Impact of a GABA-Producing Lactococcus lactis on Microbiota and Mycobiota During CNS Inflammatory Demyelination.
Kristina Hill, Alexandra LaFollette, Trevor O Kirby, Soledad Negrete, Dani Babcock, Kari Felton, Hannah Kohl, Kavita Sharma, Andrea Castillo, Jean-Baptiste Roullet, K Michael Gibson, Javier Ochoa-Repáraz
Abstract
Open AccessGut microbes are key regulators of immune homeostasis. Their composition fluctuates over time and between individuals and is also influenced by disease. We and others have reported changes in gut bacterial composition following induction of experimental autoimmune encephalomyelitis (EAE), a well-established model for multiple sclerosis (MS). Specifically, we observed reductions in the abundance of bacteria capable of producing gamma-aminobutyric acid (GABA).

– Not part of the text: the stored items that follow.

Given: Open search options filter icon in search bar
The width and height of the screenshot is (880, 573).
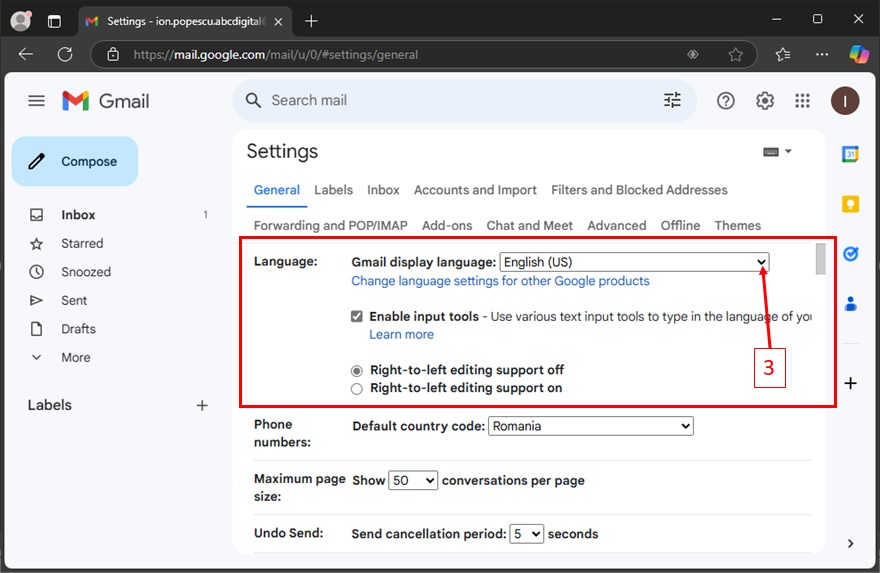Looking at the screenshot, I should tap(672, 100).
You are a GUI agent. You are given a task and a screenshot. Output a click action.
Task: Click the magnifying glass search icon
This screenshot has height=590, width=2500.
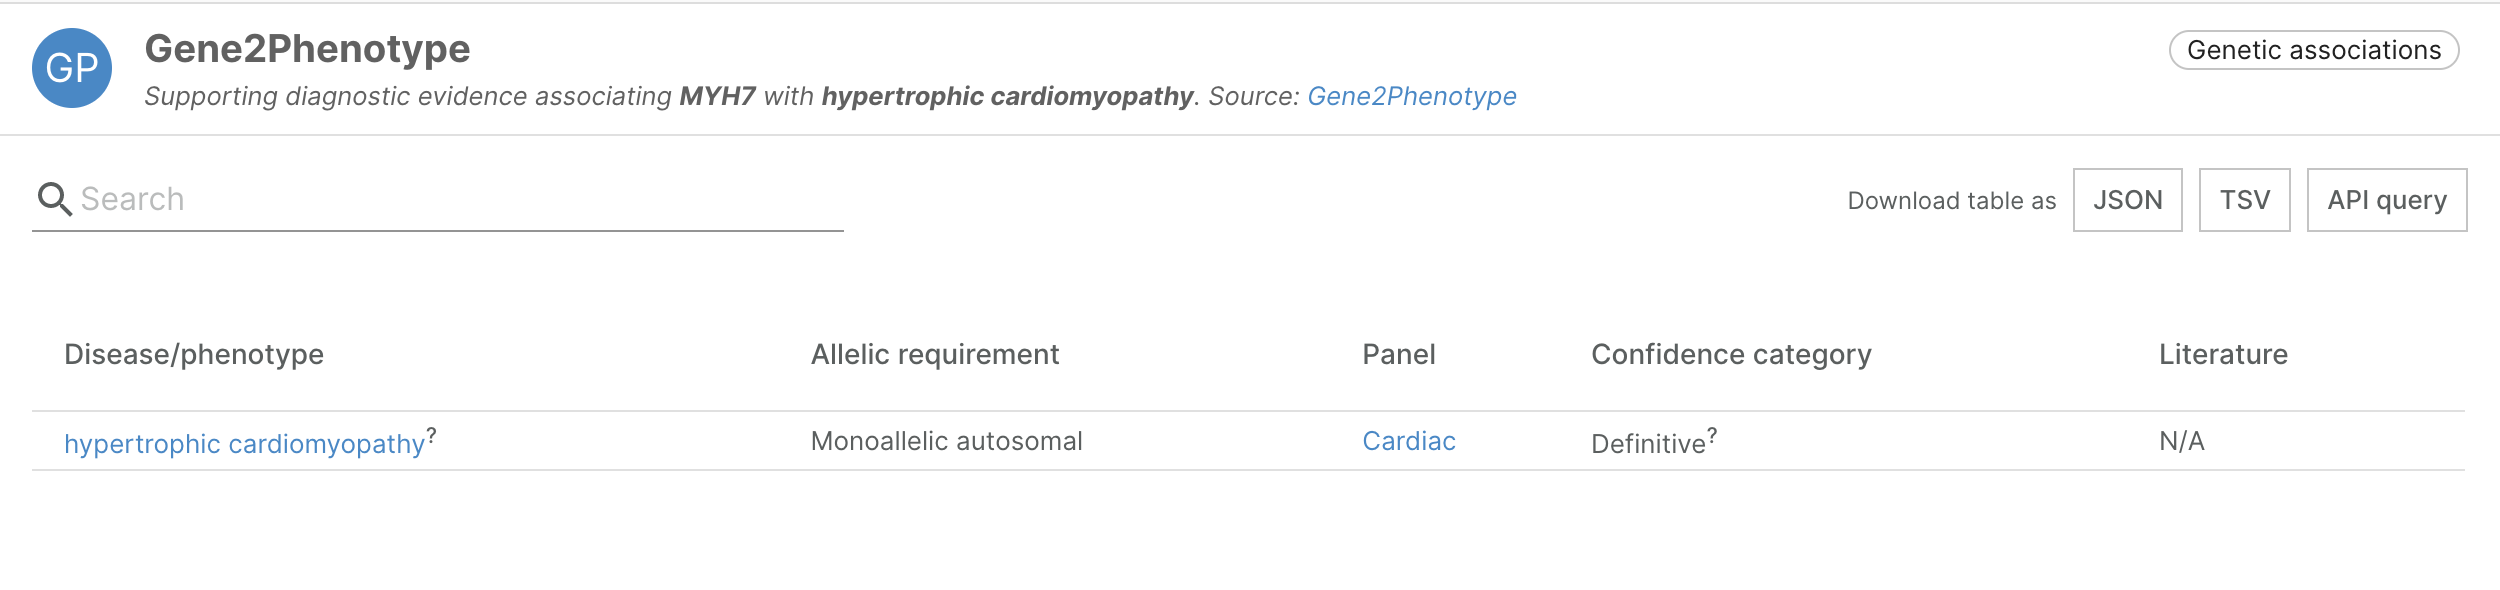54,199
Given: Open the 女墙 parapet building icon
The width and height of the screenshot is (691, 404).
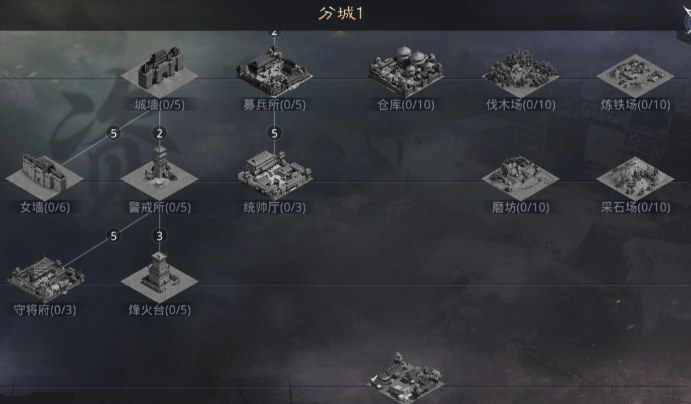Looking at the screenshot, I should (45, 177).

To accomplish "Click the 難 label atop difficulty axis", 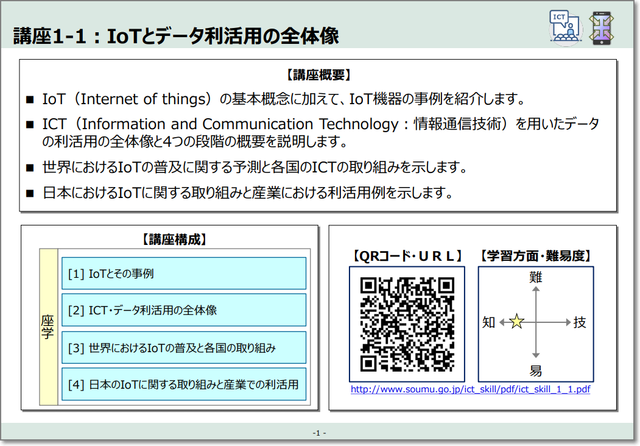I will click(x=535, y=276).
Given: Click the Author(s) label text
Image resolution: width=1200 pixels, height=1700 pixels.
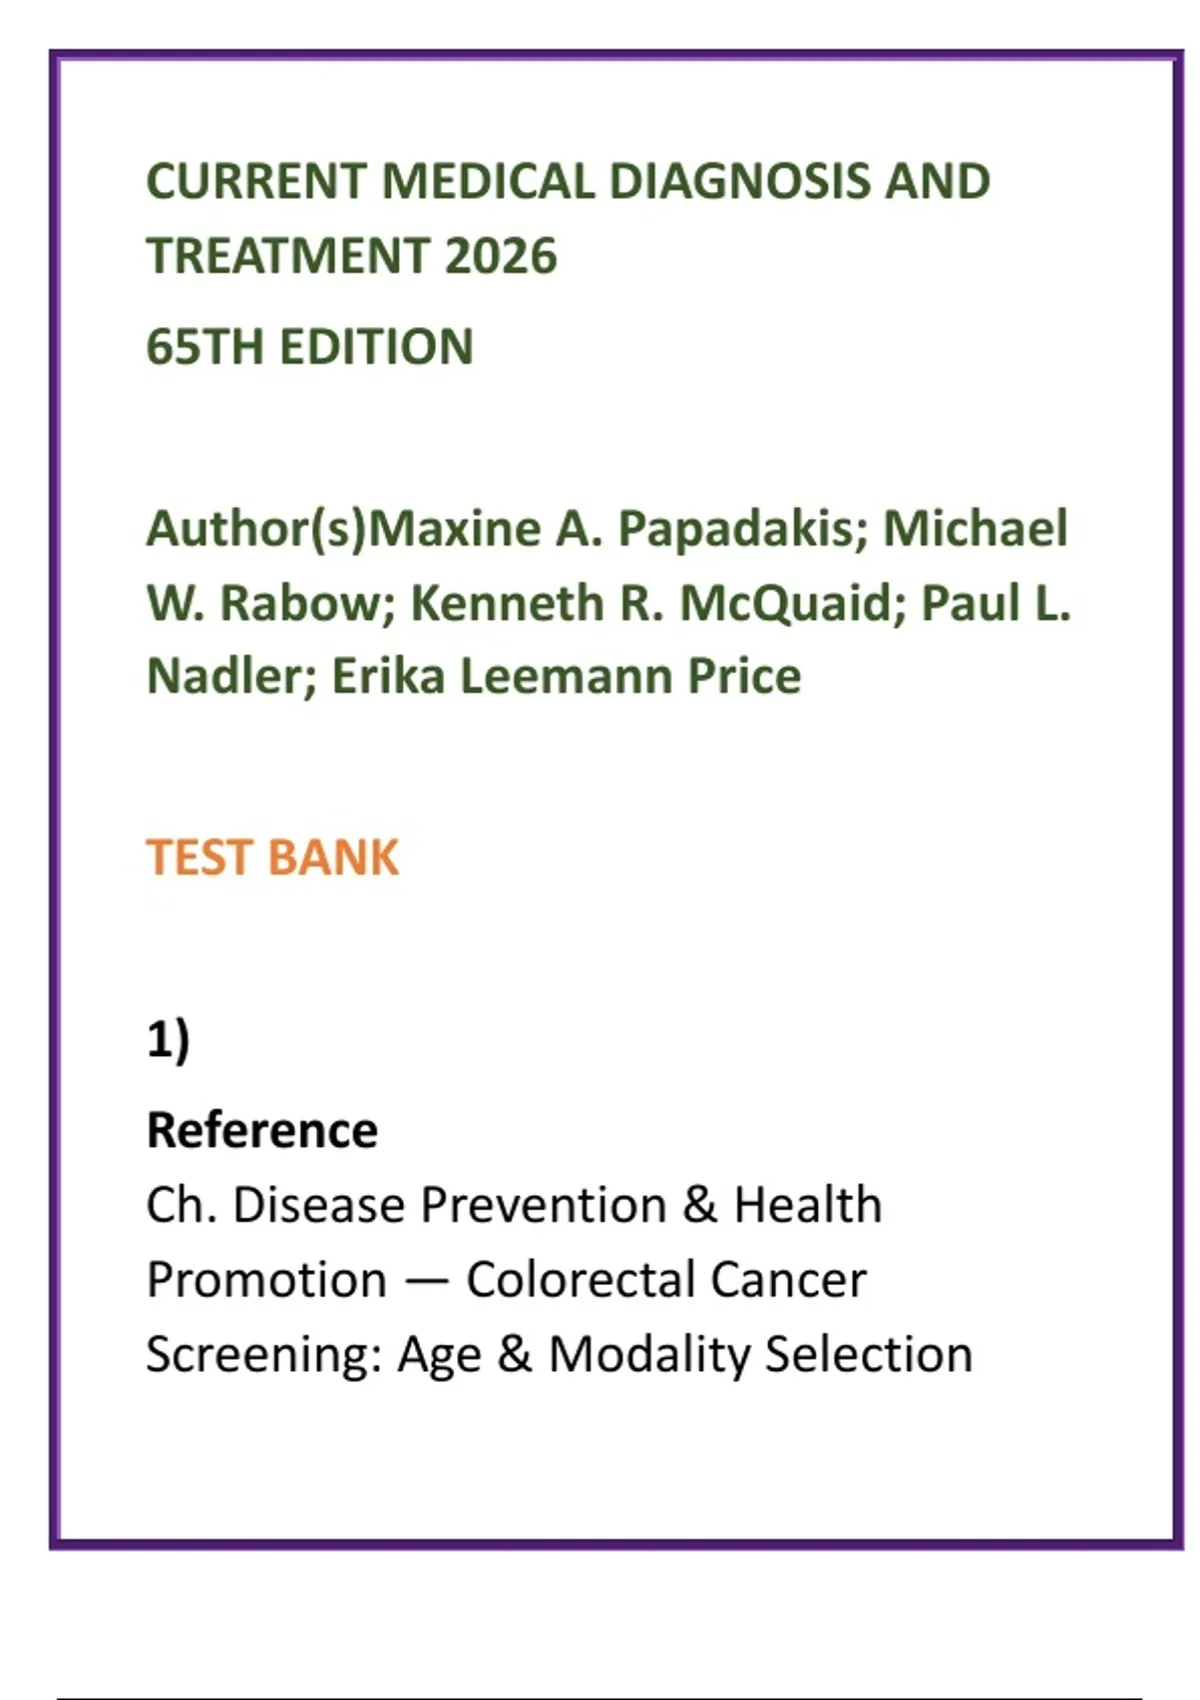Looking at the screenshot, I should tap(256, 529).
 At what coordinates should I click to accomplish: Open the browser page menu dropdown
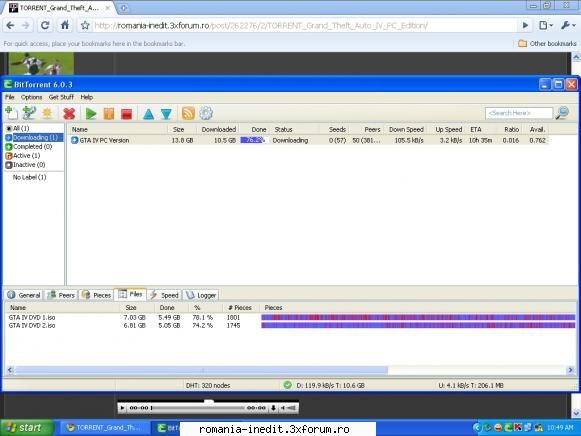[546, 25]
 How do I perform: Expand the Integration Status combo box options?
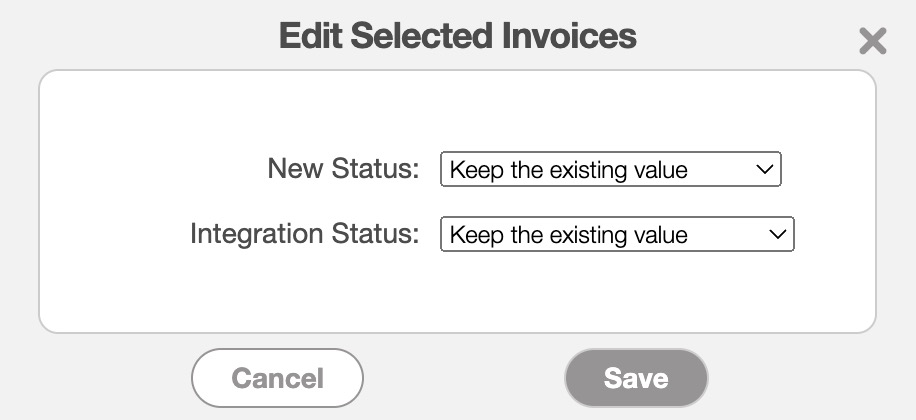(x=617, y=235)
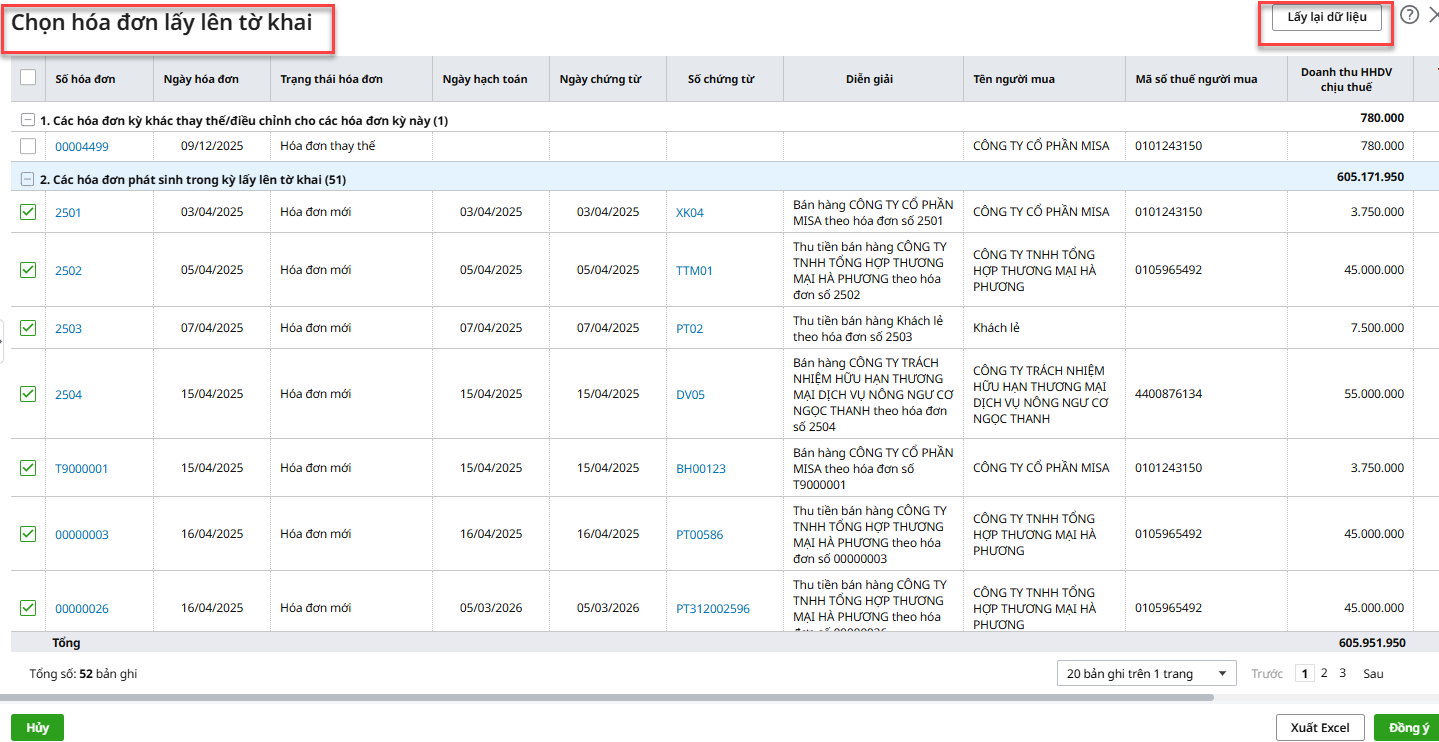Open voucher number PT312002596 link
This screenshot has width=1439, height=742.
[x=712, y=608]
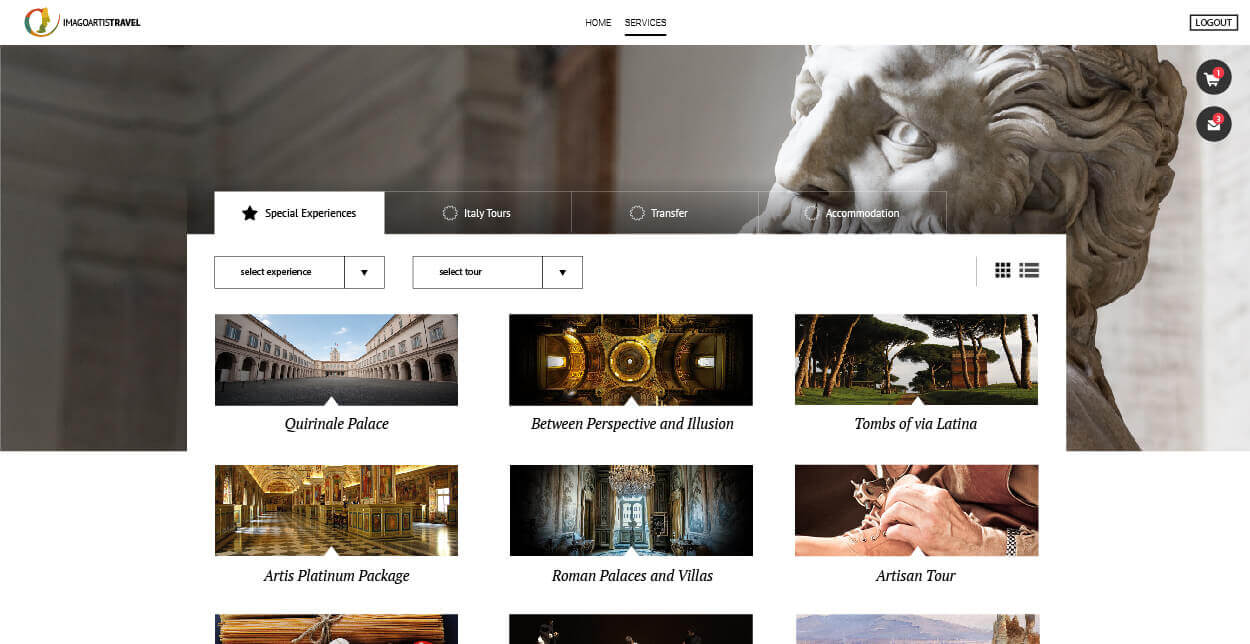The height and width of the screenshot is (644, 1250).
Task: Open the Artis Platinum Package image
Action: coord(336,510)
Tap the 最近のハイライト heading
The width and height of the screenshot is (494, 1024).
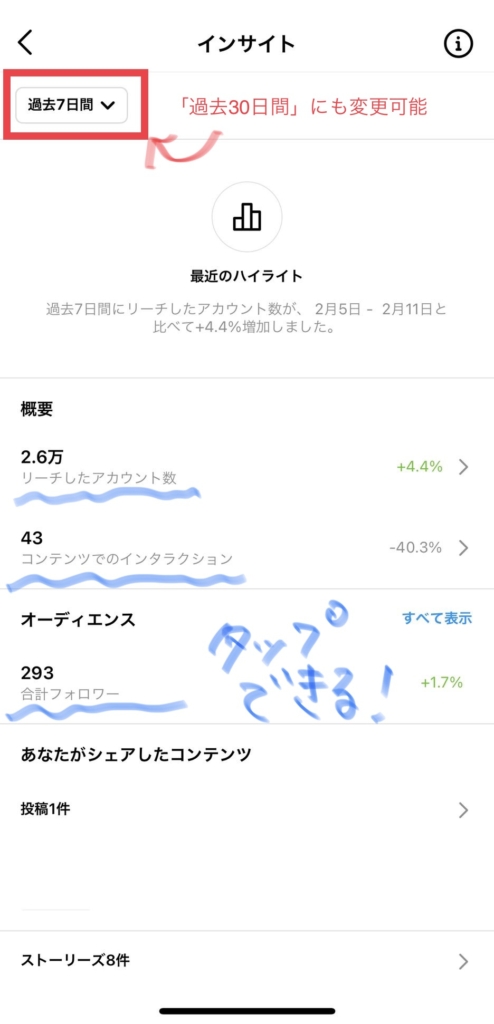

Because GABA regulates immune cell function, we genetically engineered a Lactococcus lactis strain to overproduce GABA (P8s-GAD L. lactis) and hypothesized that this strain would have protective activity in EAE. To test this hypothesis, a suspension of P8s-GAD L. lactis was administered by gavage to C57BL/6 Envigo (Env) and Jackson Laboratories (Jax) mice at the time of EAE induction. Controls included mice treated with unmodified L. lactis (P-L. lactis) and mice treated with sterile bacterial medium. P8s-GAD L. lactis was clinically protective in Env mice but not in Jax mice. To understand the lack of protection in Jax mice, we examined the effects of treatments on intestinal micro- and mycobiota using 16S rRNA and IST sequencing, and samples were collected at disease induction, 14 days after, and at the end of the experiment (day 28). We also examined the impact of treatments on the brain, using whole-brain proteomics (day 28). Despite the lack of disease protection, P8s-GAD L. lactis significantly modified the gut microbiome by affecting broad taxonomic composition, as quantified by beta-diversity changes over time, and the CNS protein profile, including an increase in Gabra6 expression, the alpha-6 subunit of the GABA type A (GABARA) receptor. These changes, combined with reduced EAE severity observed in Env mice, suggest that GABA-producing bacteria could be considered for the treatment of neuroinflammatory conditions. The study also highlights the importance of controlling the mouse source in probiotic and microbiota research within experimental models of immune-mediated diseases.